The UAE has apparently closed their embassy in Kenya’s capital, Nairobi, as a result of falling trade levels. The closure comes at a time when Kenya’s GDP is growing strongly and when the country is seeing significant growth in the Islamic finance sector. As previously reported, Commerce and Tourism Cabinet Secretary Phyllis Kandie, was recently quoted when speaking of Foreign Direct Investment, saying, “[Gulf investors] will be very essential,” she said. “Obviously they have the financial capacity. Second, we have a history with the Middle East, [due to] our link with Oman and our history with her. Third, Kenya is only four hours away. Dubai is a transport hub and we’re also positioning Nairobi as a transport hub, so it’s very easy to use Nairobi or Kenya as a gateway to these other countries.”

One online source then posted an update to the story in video form, where a Kenyan official denies the closure.
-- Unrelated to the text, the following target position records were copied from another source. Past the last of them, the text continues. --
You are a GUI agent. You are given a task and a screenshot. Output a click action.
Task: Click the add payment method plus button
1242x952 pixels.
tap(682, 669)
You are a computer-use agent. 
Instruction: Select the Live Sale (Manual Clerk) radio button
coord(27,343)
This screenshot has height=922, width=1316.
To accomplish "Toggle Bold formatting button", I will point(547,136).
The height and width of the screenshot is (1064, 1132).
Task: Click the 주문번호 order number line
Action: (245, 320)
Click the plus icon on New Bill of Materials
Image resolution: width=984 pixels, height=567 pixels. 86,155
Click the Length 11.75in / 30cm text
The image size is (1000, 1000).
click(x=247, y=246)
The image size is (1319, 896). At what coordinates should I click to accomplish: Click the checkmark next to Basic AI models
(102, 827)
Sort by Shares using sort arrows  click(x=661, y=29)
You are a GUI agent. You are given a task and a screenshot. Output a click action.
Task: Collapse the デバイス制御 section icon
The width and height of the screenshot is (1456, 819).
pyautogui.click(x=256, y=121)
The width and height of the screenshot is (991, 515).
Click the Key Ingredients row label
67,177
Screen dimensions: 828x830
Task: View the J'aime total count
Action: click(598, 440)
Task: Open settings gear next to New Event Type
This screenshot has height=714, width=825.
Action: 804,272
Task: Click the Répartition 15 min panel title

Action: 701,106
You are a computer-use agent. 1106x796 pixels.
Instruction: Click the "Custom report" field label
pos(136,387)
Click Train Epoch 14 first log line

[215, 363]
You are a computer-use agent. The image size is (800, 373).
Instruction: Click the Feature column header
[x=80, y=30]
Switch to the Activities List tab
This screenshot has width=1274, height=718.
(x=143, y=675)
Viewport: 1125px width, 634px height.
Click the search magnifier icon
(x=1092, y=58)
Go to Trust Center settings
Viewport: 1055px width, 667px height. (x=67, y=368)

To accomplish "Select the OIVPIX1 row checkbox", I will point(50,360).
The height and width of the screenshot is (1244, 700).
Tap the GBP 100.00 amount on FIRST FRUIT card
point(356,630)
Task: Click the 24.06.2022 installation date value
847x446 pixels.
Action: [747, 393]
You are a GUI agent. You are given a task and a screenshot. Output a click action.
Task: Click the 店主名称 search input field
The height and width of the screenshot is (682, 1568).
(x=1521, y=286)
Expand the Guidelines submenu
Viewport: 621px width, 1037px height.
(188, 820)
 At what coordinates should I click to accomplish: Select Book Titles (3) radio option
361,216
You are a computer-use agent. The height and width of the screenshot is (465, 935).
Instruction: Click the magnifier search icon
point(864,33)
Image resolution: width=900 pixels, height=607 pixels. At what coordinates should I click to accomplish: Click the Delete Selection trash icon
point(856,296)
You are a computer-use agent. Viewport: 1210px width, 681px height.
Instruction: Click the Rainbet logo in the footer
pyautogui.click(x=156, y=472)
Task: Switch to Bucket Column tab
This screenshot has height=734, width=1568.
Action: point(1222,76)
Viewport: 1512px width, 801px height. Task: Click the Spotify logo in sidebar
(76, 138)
The situation remains confused at the time of writing. Amina Mohamed of Kenya’s Ministry of Foreign Affairs stated unequivocally that, “The embassy of the United Arab Emirates has not been closed”. The latest statement appears to directly contradict a statement made by Beldina Nyabochoa, an office administrator of Middle East division at the Ministry of Foreign Affairs, when she said, “They informed us of the closure about a month ago,” however, Nyabochoa did not provide any further details.

The move comes as, according to reports, the UAE’s exports to Kenya have fallen from $1.92 billion in 2011 to $0.99 billion as of last year. In addition, the Kenya National Bureau of Statistics has stated that the closure of Kenya’s sole crude oil refinery and the subsequent slowing in oil sales has played a major part in the slowdown in trade. Kenya has, according to reports, been purchasing oil from a wide range of markets, whereas the UAE had previously represented their main partner. However, it must be noted that the reports make no mention of the finance sector, nor of investment levels within Kenya, both of which appear to be growing rapidly.